Sanità, allarme organico al pronto soccorso «Quadro complicato»
TRENTO «La situazione è terribilmente complicata». È la stessa assessora Stefania Segnana ad ammettere le gravi criticità nei pronto soccorso degli ospedali trentini. «Mancano quasi 5.000 medici nei pronto soccorso italiani e la situazione è allarmante in tutta Italia», ha aggiunto l’assessora nella sua risposta all’interrogazione presentata dal consigliere di Azione Ugo Rossi che aveva sollecitato l’assessorato chiedendo anche un raffronto tra il numero di medici in servizio un anno fa e quello attuale.
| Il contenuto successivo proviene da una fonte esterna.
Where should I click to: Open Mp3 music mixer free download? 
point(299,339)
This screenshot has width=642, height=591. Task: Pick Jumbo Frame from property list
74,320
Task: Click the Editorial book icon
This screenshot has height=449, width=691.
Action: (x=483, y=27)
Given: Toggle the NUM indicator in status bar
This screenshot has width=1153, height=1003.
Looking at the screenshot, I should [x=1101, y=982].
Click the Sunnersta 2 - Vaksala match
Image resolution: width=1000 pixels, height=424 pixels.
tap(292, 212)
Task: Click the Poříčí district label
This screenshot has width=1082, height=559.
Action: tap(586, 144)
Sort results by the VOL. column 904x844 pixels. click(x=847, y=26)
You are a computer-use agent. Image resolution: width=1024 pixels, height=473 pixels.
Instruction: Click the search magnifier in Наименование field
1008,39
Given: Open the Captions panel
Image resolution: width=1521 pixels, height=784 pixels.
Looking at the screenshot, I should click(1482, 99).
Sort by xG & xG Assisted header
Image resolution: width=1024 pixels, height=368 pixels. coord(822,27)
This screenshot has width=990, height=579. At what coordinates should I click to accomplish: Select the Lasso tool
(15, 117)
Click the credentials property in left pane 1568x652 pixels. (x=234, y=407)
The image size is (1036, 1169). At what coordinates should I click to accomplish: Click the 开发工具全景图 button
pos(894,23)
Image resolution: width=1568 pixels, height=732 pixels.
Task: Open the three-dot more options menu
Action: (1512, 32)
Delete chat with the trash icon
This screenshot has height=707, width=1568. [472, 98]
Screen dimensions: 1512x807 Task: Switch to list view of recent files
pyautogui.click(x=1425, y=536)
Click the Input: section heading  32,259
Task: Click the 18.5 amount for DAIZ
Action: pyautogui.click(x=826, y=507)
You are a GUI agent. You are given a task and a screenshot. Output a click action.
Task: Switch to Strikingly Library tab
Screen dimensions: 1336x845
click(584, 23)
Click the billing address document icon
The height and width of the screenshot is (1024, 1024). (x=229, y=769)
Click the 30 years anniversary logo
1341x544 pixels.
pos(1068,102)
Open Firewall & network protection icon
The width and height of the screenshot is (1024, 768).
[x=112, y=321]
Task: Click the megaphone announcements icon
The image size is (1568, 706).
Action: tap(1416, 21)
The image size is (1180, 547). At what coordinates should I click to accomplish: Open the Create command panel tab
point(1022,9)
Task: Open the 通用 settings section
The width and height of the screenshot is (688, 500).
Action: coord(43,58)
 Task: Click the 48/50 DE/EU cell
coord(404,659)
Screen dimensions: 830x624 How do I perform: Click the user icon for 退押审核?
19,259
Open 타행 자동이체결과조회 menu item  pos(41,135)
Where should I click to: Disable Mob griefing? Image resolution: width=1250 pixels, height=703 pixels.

I dati sono preoccupanti: «Nel giugno 2021 al S. Chiara erano in servizio 22 medici a fronte di una pianta organica di 28, adesso sono in servizio 19». Ma il numero in pianta organica è sempre 28, quindi ne mancano 9. «La situazione è grave anche perché pare che alcuni abbiano deciso di trasferirsi a lavorare a Bolzano», rileva il consigliere. «Abbiamo schierato la protezione civile per il concerto di Vasco, mettiamoci lo stesso impegno anche per i pronto soccorso trentini», punzecchia Rossi.
«La pandemia non ha aiutato e le sospensioni dei professionisti non vaccinati hanno ulteriormente complicato la situazione di carenza dei professionisti sanitari», replica Segnana e ricorda l’impegno per la scuola di medicina. «La giunta ha lavorato proprio per affrontare gli anni a venire», ha aggiunto l’assessora che elenca le azioni intraprese per affrontare le criticità: i concorsi per l’assunzione di
personale a tempo determinato e indeterminato, ma che hanno collezionato poche domande e rinunce, poi le selezioni per le prestazioni libero professionali a chiamata.Pochi i candidati anche in questo caso e comunque non sufficienti a coprire le esigenze.
Intanto ieri mattina in consiglio è tornato a far discutere il tema dell’elezione del vicepresidente del consiglio, figura vacante ormai da agosto del 2020, quando Alessandro Olivi ha deciso di dimettersi. Ieri a proporre la propria candidatura è stato Alex Marini (Movimento 5 Stelle): candidatura non condivisa dalle minoranze che dopo una breve sospensione hanno annunciato la scelta di non rimanere in aula per l’eventuale votazione.